Глаза у нее блестели.
Я все-таки вывернулся и выхватил последний листок. Подписал и дернул ручку двери.
Она не открылась.
— Не думаю. И не думаю, что любила когда-нибудь, — спокойно сказал я. — Теперь я знаю, как выглядит любовь. Поверь, мы ошибались, у нас была не она. Все, выпусти меня, я тебе все отдал.
— Я не отдам тебя ей.
Она сказала это спокойно, отвернувшись от меня. Положила руки на руль. Ворох бумах опал, отхлынул морской пеной куда-то на задние сиденья.
— Мы же договорились.
— Все деньги — ерунда… — сказала она очень тихо и медленно, как в фильме ужасов, повернула ко мне лицо. Ее зрачки расползлись на всю радужку, глаза были черными и безумными. — Мне нужен только ты.

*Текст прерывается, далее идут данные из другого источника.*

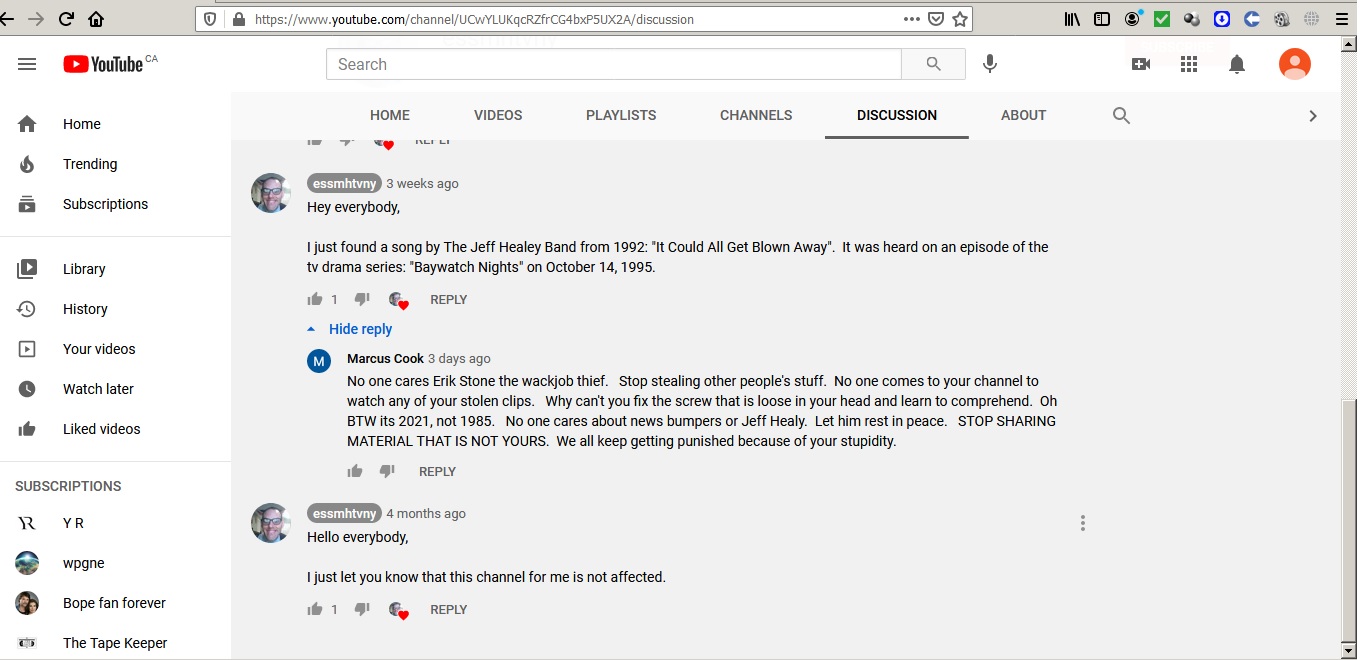Focus the YouTube Search input field

tap(613, 64)
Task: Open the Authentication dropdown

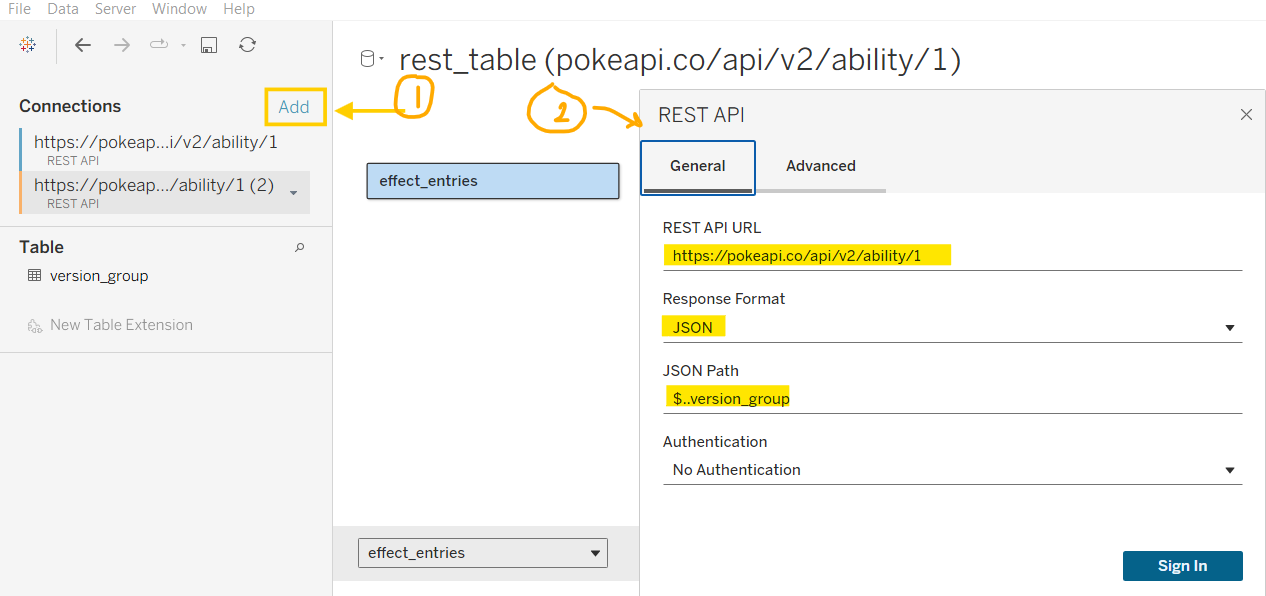Action: point(1230,470)
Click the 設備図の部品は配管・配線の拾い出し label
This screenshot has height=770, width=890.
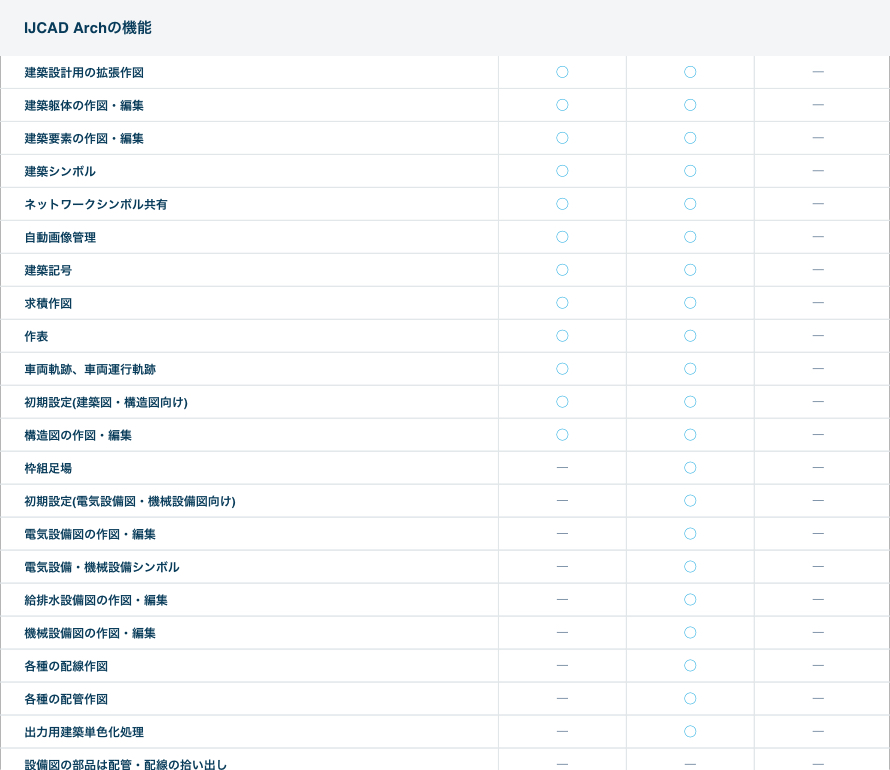coord(126,764)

И вдруг она резко дернулась ко мне, впечатываясь в губы липкими алыми губами. Я оттолкнул ее, дернул дверцу еще раз.
— Открой!
— Не отдам! Не отдам! Я боролась за тебя! Я все вложила в тебя! Ты мой! Мой! Мой!
— Ал, тише, спокойно…
Где тут у нее эта чертова кнопка замка…
Но я не успел ничего сделать — Алла вдавила педаль и машина резко дернулась. Меня мотнуло назад-вперед: конечно, я не пристегивался, садясь «поговорить»!